• _SET TASKS_:
- a) According to the film review passage, where is Lamb living after his wife or girlfriend kicks him out?
- b) Say whether each statement agrees with the film review passage. Answer yes or no for each, and quote the deciding words of the passage. (i) Tommie's friends put her up to asking for a cigarette. (ii) Lamb keeps Tommie at his place overnight after taking her in his car. (iii) Jess Weixler plays the younger woman Lamb is sleeping with at work.

• _PASSAGE PROVIDED_:
◇ ◇ ◇ ◇

I, myself, had difficulties at first, as adults behaving badly around children is not something that I can sanction. Partridge, who also stars, and whose face may be familiar to audiences from other indie films like Baghead, is a good-looking man, but has an almost sadsack quality here that keeps us guessing what kind of person he may actually be. When first we meet him, he is visiting his sick father. Cut to a montage of Chicago cityscapes under the titles, and in the next scene he’s in a cemetery, having just buried that very same father. We also discover that he’s living in a motel, his wife or girlfriend having kicked him out. In short, he is a man in crisis.

And then he meets Tommie, a pre-pubescent girl whose friends put her up to asking the old guy for a cigarette. When we first see her, she’s all tiny, fragile bones in clothes far too old for her, walking across the parking lot to bum the butt. Instead of just accommodating her and then leaving her be, Lamb says he wants to teach her and her friends a lesson, shoving her in his car and taking off. How could she be so stupid, he asks? Isn’t she worried about a kidnapping? Well, what exactly is he doing, then,    if not kidnapping her? Except he’s not. He takes her home, gives her a stern warning, and drives away. The next day, though, they’re both back in the parking lot and, slowly, an unlikely – and troubling – friendship begins. She has a terrible home life, with a mother and stepdad who ignore her, and he has, well, no home life. He’s sleeping with a much younger woman at work, but even though she’s played by the luminous Jess Weixler (Teeth), for whatever reason he can’t quite commit.

◇ ◇ ◇ ◇

• _SOURCE MATERIAL_:

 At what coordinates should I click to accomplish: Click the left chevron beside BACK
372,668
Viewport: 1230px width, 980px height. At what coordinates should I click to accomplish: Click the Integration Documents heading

◇ ◇ ◇ ◇

• _RESPONSES IN ORDER_:
- a) In a motel.

- b)
(i) Yes: "whose friends put her up to asking the old guy for a cigarette"
(ii) No: "He takes her home, gives her a stern warning, and drives away."
(iii) Yes: "she’s played by the luminous Jess Weixler"